* [PROBLEM DETAILS]
Look below for the line holding "Given: Click the 保存名 name field" and the line holding "This screenshot has width=800, height=493.". Transcribe exactly those lines and all lines between them, nothing more.

BEGIN DATA SUPPLIED

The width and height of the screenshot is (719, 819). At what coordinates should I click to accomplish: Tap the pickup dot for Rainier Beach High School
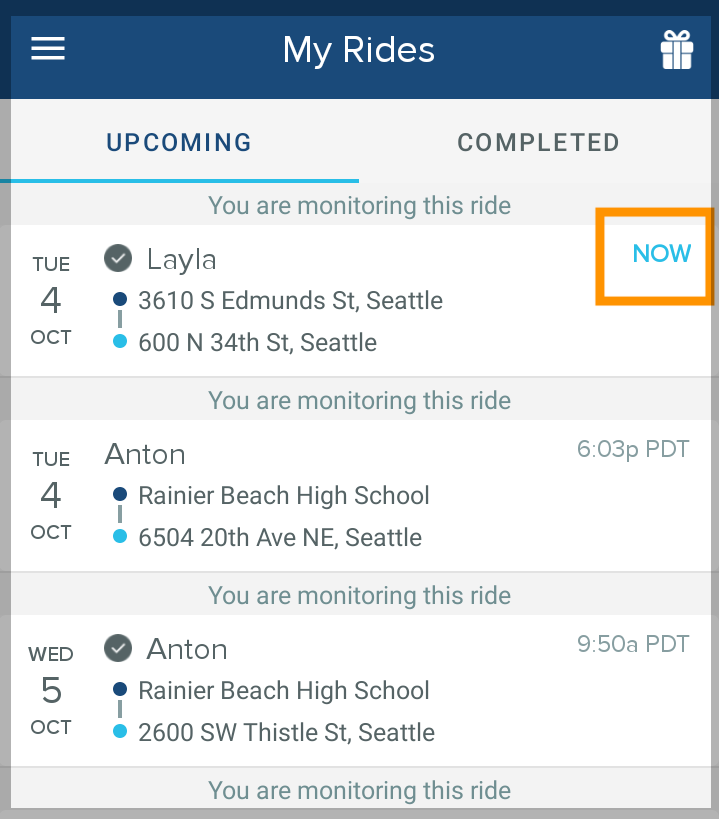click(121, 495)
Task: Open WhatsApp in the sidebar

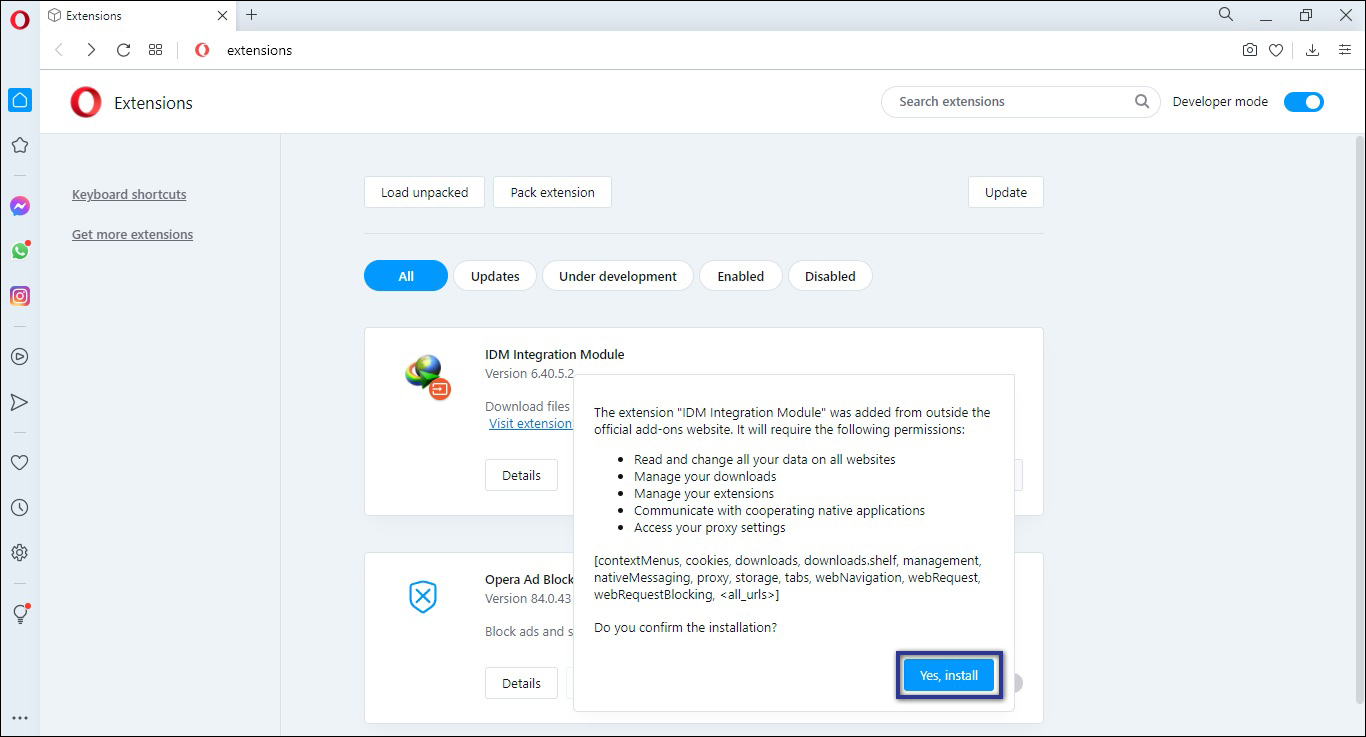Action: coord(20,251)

END DATA SUPPLIED
BEGIN DATA SUPPLIED

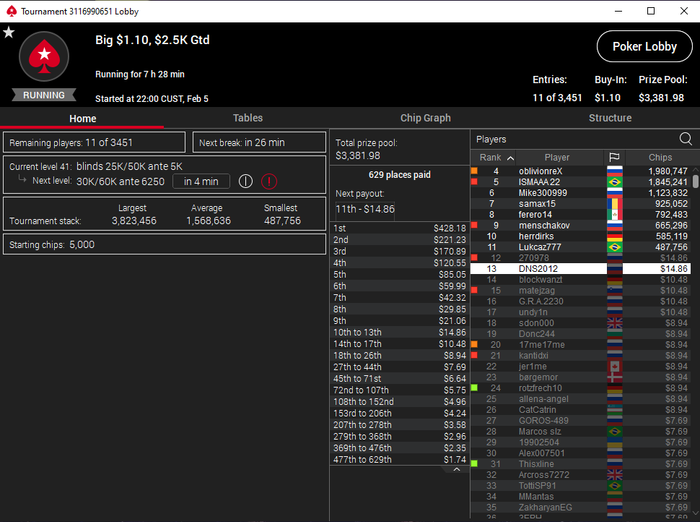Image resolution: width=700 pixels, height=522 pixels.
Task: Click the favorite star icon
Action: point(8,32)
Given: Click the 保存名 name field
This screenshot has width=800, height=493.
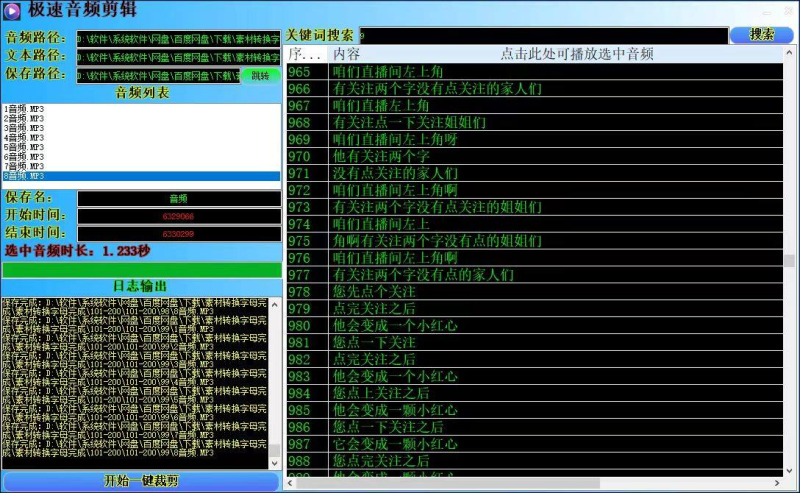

END DATA SUPPLIED

* [OUTPUT]
Given: Click the 保存名 name field
This screenshot has width=800, height=493.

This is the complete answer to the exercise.